■ Exercise prompt ■
Write out again in full every line from the start through the line containing "click(534, 745)", adding 7 to each coordinate in the answers.

■ Information provided ■

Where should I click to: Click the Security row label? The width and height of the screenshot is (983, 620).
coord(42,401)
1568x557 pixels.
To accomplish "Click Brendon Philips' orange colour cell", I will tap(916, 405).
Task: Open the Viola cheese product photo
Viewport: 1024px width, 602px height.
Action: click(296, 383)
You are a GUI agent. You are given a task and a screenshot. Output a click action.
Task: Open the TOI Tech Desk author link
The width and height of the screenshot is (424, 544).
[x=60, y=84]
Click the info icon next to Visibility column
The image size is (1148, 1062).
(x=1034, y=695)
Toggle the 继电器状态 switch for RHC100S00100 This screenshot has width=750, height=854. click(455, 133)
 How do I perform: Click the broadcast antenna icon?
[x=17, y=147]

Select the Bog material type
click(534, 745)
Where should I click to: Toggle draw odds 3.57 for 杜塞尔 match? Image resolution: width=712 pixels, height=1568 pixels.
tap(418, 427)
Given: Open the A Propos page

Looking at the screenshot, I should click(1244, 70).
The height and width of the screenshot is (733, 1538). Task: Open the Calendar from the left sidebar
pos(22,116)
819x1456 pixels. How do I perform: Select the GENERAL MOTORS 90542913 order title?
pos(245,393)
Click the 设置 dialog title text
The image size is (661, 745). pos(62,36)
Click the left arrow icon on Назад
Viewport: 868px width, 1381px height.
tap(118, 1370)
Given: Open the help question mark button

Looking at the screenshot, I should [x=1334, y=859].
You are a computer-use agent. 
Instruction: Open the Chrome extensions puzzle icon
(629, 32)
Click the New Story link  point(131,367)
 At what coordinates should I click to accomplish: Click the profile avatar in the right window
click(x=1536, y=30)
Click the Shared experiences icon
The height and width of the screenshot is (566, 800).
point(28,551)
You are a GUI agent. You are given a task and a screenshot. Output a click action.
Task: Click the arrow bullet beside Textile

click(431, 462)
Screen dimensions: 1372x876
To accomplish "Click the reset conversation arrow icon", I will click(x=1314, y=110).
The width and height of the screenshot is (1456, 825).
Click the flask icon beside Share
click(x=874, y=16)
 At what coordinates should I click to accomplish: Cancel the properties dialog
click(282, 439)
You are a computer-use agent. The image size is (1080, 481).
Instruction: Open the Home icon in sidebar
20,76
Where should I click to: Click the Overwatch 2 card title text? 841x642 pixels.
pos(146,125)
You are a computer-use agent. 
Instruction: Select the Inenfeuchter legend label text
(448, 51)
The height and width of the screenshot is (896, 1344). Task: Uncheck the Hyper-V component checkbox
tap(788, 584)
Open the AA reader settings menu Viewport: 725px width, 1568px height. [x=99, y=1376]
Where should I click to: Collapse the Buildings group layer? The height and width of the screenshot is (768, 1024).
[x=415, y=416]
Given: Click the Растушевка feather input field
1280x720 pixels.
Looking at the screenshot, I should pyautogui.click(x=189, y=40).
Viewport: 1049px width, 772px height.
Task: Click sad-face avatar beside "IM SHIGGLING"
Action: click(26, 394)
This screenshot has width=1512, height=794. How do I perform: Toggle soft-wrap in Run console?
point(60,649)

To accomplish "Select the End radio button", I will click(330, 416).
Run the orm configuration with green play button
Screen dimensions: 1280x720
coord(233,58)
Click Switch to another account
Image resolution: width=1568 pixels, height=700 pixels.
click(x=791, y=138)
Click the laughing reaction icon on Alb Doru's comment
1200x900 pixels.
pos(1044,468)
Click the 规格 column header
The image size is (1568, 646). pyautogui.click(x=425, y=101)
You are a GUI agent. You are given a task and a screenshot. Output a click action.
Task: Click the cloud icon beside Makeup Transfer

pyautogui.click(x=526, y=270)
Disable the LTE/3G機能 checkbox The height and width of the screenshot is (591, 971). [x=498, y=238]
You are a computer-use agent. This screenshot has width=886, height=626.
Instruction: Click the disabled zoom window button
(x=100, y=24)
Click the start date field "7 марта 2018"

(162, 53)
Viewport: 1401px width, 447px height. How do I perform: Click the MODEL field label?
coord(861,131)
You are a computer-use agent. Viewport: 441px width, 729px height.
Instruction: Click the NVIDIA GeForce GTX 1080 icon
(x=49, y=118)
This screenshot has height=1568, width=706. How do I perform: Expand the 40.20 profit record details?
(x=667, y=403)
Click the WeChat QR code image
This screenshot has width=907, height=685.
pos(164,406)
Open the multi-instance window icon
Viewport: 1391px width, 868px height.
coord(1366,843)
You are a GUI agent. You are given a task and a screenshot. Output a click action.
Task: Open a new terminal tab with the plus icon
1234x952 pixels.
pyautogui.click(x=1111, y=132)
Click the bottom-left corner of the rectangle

■ Output of the exercise ■
Where should I click to: Click the Security row label? The width and height of the screenshot is (983, 620).
coord(49,408)
1568x557 pixels.
To accomplish "Click Brendon Philips' orange colour cell", I will tap(923, 412).
Task: Open the Viola cheese product photo
Viewport: 1024px width, 602px height.
Action: click(303, 390)
You are a GUI agent. You are given a task and a screenshot. Output a click action.
Task: Open the TOI Tech Desk author link
The width and height of the screenshot is (424, 544).
[x=67, y=91]
Click the info icon next to Visibility column
The image size is (1148, 1062).
(x=1041, y=702)
Toggle the 继电器状态 switch for RHC100S00100 This screenshot has width=750, height=854. click(462, 140)
 How do I perform: Click the broadcast antenna icon?
[x=24, y=154]

Select the Bog material type
click(541, 752)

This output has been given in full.